Applause shall use reasonable efforts consistent with  prevailing industry standards to maintain the Services in a  manner which minimizes errors and interruptions in the  Services and shall perform the Implementation Services in a  professional and workmanlike manner. Services may be  temporarily unavailable for scheduled maintenance or for  unscheduled emergency maintenance, either by Applause or by  third-party providers, or because of other causes beyond  Applause’s reasonable control, but Applause shall use  reasonable efforts to provide advance notice in writing or by  e-mail of any scheduled service disruption. HOWEVER,  APPLAUSE DOES NOT WARRANT THAT THE SERVICES  WILL BE UNINTERRUPTED OR ERROR FREE; NOR  DOES IT MAKE ANY WARRANTY AS TO THE RESULTS  THAT MAY BE OBTAINED FROM USE OF THE  SERVICES. EXCEPT AS EXPRESSLY SET FORTH IN THIS  SECTION, THE SERVICES AND IMPLEMENTATION  SERVICES ARE PROVIDED “AS IS” AND APPLAUSE DISCLAIMS ALL WARRANTIES, EXPRESS OR IMPLIED,  INCLUDING, BUT NOT LIMITED TO, IMPLIED  WARRANTIES OF MERCHANTABILITY AND FITNESS  FOR A PARTICULAR PURPOSE AND  NON-INFRINGEMENT. 
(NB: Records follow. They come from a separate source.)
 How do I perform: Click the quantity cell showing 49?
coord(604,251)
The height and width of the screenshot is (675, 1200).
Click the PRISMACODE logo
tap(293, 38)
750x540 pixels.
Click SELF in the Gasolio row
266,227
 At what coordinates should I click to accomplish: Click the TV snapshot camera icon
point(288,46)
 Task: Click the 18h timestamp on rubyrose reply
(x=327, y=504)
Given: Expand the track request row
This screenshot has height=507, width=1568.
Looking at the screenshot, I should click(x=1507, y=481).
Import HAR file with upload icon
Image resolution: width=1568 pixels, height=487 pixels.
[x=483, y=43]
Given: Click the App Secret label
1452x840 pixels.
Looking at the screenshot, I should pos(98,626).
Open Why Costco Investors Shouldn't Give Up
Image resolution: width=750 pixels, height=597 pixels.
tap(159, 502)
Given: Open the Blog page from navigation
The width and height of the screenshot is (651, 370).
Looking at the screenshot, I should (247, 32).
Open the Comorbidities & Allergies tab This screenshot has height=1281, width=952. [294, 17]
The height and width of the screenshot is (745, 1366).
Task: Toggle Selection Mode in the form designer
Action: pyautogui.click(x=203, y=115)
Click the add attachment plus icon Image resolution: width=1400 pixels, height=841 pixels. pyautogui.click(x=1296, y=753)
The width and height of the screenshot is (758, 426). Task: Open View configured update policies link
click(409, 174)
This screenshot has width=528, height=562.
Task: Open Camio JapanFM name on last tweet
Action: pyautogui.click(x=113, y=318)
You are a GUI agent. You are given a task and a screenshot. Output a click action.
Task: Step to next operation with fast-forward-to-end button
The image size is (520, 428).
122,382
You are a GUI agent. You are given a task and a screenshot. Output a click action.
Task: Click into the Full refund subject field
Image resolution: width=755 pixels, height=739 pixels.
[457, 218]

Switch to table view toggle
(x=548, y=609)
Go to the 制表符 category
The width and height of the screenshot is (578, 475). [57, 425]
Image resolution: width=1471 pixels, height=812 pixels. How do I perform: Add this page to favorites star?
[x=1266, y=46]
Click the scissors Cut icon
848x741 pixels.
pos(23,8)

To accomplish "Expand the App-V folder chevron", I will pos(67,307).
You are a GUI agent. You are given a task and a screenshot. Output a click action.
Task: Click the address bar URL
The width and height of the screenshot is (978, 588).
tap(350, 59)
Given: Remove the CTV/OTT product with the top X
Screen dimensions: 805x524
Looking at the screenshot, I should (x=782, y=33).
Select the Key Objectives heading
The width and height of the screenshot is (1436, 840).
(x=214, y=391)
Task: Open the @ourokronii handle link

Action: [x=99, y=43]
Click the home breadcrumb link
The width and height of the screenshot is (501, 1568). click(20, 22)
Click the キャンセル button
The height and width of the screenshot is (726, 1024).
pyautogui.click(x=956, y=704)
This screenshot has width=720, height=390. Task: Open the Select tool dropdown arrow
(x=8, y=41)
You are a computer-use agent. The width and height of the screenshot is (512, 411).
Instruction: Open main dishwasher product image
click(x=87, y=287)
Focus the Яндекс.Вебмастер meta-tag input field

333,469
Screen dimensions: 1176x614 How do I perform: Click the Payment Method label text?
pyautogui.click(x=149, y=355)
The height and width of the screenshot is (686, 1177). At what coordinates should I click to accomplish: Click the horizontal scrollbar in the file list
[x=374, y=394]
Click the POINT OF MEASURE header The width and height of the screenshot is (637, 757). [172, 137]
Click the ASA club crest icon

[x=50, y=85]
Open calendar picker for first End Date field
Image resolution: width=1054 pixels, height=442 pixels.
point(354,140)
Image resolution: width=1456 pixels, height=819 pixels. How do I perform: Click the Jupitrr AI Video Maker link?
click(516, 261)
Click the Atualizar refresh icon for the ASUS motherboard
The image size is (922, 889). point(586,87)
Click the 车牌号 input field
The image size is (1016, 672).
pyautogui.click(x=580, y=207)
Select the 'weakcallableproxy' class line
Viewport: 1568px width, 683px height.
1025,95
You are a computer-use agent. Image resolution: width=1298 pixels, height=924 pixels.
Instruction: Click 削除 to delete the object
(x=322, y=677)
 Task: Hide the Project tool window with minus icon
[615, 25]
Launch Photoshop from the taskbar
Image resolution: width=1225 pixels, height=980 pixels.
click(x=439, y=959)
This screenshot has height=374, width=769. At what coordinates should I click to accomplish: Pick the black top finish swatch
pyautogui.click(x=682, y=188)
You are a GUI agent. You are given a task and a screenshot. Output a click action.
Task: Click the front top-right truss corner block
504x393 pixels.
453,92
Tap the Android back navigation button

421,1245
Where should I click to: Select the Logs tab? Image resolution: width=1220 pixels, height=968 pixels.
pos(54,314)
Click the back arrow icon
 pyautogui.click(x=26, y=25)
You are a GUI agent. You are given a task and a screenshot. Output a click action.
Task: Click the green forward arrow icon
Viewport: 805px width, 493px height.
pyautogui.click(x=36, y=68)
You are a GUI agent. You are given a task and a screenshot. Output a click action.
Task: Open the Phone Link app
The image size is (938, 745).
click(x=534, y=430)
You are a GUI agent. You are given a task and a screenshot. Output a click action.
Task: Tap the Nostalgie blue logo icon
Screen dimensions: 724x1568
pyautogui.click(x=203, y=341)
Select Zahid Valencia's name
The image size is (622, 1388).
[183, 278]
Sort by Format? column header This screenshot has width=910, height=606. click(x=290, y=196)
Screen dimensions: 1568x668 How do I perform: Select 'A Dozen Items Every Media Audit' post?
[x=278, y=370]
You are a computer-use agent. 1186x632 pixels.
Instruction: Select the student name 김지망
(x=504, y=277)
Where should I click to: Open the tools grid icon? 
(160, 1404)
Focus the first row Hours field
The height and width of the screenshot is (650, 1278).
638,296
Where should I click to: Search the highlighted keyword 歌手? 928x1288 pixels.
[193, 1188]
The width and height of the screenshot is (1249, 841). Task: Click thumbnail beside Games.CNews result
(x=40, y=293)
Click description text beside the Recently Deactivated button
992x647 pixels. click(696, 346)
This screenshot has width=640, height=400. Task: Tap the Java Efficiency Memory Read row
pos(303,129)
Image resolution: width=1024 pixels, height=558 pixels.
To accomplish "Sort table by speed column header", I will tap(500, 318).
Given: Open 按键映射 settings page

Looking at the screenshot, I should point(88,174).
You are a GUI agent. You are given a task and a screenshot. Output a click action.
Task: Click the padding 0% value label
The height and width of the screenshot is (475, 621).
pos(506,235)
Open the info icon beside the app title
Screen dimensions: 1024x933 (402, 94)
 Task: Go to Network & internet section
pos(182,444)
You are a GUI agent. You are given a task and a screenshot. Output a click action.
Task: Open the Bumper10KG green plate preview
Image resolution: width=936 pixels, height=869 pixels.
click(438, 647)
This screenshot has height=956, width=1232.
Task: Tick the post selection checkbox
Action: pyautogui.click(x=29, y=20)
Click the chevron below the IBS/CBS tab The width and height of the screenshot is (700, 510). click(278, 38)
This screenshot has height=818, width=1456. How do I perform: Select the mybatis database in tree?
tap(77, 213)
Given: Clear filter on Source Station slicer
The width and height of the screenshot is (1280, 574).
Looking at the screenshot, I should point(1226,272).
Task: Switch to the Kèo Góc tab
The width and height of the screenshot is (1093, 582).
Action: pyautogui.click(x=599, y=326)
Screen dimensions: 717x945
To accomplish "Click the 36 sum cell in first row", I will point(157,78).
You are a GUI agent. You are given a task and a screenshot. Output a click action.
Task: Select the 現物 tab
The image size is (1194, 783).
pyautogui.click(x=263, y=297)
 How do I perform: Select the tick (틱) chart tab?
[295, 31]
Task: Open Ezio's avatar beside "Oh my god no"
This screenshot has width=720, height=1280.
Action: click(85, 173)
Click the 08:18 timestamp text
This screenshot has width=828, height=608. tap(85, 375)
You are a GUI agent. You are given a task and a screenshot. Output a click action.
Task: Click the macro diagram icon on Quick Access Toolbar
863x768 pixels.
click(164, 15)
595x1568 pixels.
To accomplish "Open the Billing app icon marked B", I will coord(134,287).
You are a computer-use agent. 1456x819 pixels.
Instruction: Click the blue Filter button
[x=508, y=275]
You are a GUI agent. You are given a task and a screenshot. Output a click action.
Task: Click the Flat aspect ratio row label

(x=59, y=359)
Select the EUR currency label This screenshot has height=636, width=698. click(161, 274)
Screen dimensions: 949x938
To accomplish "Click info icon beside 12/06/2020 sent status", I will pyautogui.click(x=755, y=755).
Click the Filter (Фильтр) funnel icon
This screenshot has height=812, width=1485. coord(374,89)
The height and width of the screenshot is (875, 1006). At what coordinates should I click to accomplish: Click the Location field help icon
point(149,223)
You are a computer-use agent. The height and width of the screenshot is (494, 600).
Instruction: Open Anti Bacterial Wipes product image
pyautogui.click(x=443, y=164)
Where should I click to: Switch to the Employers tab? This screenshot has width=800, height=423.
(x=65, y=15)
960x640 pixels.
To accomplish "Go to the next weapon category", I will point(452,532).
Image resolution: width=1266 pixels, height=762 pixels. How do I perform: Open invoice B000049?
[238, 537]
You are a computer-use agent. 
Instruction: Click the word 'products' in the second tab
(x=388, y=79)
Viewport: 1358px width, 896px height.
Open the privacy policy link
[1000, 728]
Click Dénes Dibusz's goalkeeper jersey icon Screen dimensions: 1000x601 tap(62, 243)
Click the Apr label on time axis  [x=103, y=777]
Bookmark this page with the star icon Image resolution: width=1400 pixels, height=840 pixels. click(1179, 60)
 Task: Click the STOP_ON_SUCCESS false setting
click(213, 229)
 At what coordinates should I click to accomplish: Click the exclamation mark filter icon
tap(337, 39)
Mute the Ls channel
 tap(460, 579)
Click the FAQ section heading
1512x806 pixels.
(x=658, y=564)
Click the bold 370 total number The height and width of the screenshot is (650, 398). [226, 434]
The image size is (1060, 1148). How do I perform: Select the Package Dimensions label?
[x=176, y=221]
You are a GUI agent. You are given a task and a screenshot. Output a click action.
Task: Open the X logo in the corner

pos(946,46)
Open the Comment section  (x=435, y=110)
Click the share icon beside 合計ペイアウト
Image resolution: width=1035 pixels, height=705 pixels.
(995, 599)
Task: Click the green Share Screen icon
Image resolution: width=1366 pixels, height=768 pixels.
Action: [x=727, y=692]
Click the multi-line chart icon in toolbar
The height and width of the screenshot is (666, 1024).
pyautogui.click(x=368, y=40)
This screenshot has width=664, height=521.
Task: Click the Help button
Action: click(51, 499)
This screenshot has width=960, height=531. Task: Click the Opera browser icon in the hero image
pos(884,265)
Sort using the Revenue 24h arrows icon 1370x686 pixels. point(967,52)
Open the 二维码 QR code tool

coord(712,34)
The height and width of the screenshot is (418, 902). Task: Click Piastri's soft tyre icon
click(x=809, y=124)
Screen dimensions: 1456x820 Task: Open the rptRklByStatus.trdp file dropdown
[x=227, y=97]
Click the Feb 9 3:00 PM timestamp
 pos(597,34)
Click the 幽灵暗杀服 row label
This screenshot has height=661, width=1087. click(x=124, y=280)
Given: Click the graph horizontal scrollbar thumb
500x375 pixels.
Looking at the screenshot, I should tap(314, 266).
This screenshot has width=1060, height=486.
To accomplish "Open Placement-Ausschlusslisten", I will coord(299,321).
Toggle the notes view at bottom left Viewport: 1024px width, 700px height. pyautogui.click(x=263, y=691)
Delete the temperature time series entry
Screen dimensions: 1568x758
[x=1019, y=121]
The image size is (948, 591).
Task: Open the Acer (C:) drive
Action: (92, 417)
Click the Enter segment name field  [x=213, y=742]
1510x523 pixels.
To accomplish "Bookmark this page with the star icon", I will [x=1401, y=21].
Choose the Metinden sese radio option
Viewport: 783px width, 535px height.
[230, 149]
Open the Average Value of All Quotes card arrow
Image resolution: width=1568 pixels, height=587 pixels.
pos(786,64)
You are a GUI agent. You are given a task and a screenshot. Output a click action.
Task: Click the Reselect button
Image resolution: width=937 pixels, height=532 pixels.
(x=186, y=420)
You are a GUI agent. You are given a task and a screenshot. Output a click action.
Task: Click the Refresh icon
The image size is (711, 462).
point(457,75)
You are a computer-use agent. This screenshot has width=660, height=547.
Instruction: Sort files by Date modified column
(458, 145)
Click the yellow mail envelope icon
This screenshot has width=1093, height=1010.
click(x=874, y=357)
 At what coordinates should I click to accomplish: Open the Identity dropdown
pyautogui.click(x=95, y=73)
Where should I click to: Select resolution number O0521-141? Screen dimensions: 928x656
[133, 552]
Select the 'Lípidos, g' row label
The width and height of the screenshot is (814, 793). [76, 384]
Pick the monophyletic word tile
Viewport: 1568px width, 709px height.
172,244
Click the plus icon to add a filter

9. LIMITATION OF LIABILITY

 

NOTWITHSTANDING ANYTHING TO THE  CONTRARY, EXCEPT FOR BODILY INJURY OF A  PERSON, APPLAUSE AND ITS SUPPLIERS (INCLUDING  BUT NOT LIMITED TO ALL EQUIPMENT AND  TECHNOLOGY SUPPLIERS), OFFICERS, AFFILIATES,  REPRESENTATIVES, CONTRACTORS AND EMPLOYEES  SHALL NOT BE RESPONSIBLE OR LIABLE WITH  RESPECT TO ANY SUBJECT MATTER OF THIS  AGREEMENT OR TERMS AND CONDITIONS RELATED  THERETO UNDER ANY CONTRACT, NEGLIGENCE,  STRICT LIABILITY OR OTHER THEORY: (A) FOR  ERROR OR INTERRUPTION OF USE OR FOR LOSS OR  INACCURACY OR CORRUPTION OF DATA OR COST OF  PROCUREMENT OF SUBSTITUTE GOODS, SERVICES  OR TECHNOLOGY OR LOSS OF BUSINESS; (B) FOR  ANY INDIRECT, EXEMPLARY, INCIDENTAL, SPECIAL OR CONSEQUENTIAL DAMAGES; (C) FOR ANY MATTER BEYOND APPLAUSE’S REASONABLE  CONTROL; OR (D) FOR ANY AMOUNTS THAT, TOGETHER WITH AMOUNTS ASSOCIATED WITH ALL OTHER CLAIMS, EXCEED THE FEES PAID BY  CUSTOMER TO APPLAUSE FOR THE SERVICES UNDER  THIS AGREEMENT IN THE 12 MONTHS PRIOR TO THE  ACT THAT GAVE RISE TO THE LIABILITY, IN EACH  CASE, WHETHER OR NOT APPLAUSE HAS BEEN  ADVISED OF THE POSSIBILITY OF SUCH DAMAGES. 

10. MISCELLANEOUS 

If any provision of this Agreement is found to be  unenforceable or invalid, that provision will be limited or  eliminated to the minimum extent necessary so that this  Agreement will otherwise remain in full force and effect and  enforceable. This Agreement is not assignable, transferable or  sublicensable by Customer except with Applause’s prior  written consent. Applause may transfer and assign any of its  rights and obligations under this Agreement without consent. This Agreement is the complete and exclusive statement of the  mutual understanding of the parties and supersedes and cancels  all previous written and oral agreements, communications and  other understandings relating to the subject matter of this  Agreement, and that all waivers and modifications must be in a  writing signed by both parties, except as otherwise provided  herein. No agency, partnership, joint venture, or employment is  created as a result of this Agreement and Customer does not  have any authority of any kind to bind Applause in any respect  whatsoever. In any action or proceeding to enforce rights under  this Agreement, the prevailing party will be entitled to recover  costs and attorneys’ fees. All notices under this Agreement will  be in writing and will be deemed to have been duly given when  received, if personally delivered; when receipt is electronically  confirmed, if transmitted by facsimile or e-mail; the day after it  is sent, if sent for next day delivery by recognized overnight  delivery service; and upon receipt, if sent by certified or  registered mail, return receipt requested. This Agreement shall  be governed by the laws of the State of Utah without regard to  its conflict of laws provisions.